If all you're doing is playing at home, this would be my suggestion. Or, a powered PA cab/wedge/monitor.

So what type of guitarist would a speaker like this be more applicable to? Or better yet, aimed at? Doesn't sound like it will replace many PA's or Powered Studio monitors. It certainly doesn't sound like it will replace or upgrade anyone who already has a robust setup for this type of thing.
Going by their product description, I would say it's target audience is customers who are perhaps aware of the benefits of going direct (FRFR), but who are not fully educated on the subject. There are tons of speakers in the PA and HI-FI world exactly like it. In fact, despite the way they are marketing this product, it is essentially a PA speaker.

I'd think that there are a number of people that this speaker would be a more suitable fit to their setup. Maybe the person who gigs with a Helix and requires a better stage sound who has an old amp that they'd prefer to use on stage instead of putting out for a Powered Monitor?
Perhaps, but consider that you can easily find decent powered PA speakers on the used market for the same price as this one replacement speaker.

I'm not in that situation, but I'd like to think that Celestion has done the market research to come up with something like this. Or is it more of jumping on this apparent FRFR/IR bandwagon craze?
I would say both. Remember, market research isn't there to determine the best product to meet customers' needs. It's there to determine the product that best suits the customers' desires. Customers are crying for FRFR speakers that they can drop into guitar cabs so they can run their modelers into the FX-return of their amps and get a flatter sound. This is Celestion's solution. It is certainly not ideal. I would argue there are better solutions. But, this is what customers want, so it will sell.
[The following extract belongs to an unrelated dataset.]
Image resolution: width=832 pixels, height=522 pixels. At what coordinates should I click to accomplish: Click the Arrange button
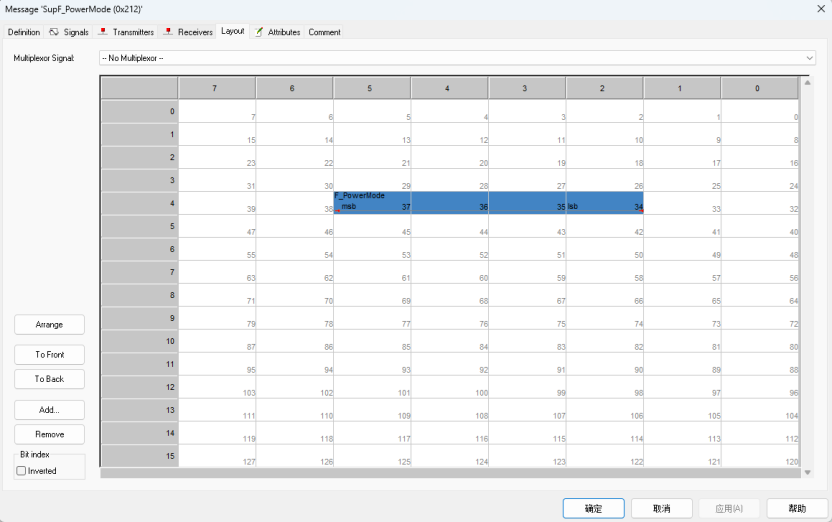coord(49,325)
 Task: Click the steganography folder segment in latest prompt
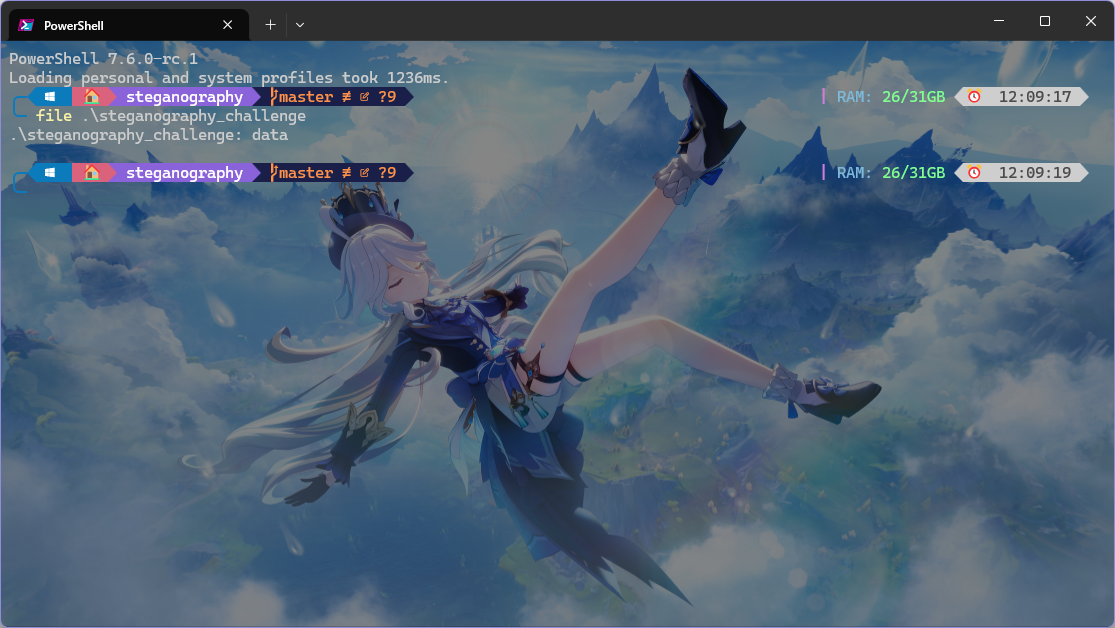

For the record, I'm not knocking the product. I'm sure it's great. Heck, we will probably sell dozens of them when they're available. I just feel that products marketed in this way only serve to confuse customers. It is a coaxial speaker with a built-in passive crossover. That is neither new, special, nor groundbreaking. Nor is it different enough in any real way to be considered "special" for guitar players vs it being a regular PA speaker. In fact, if their posted specs are accurate it would make a great PA speaker.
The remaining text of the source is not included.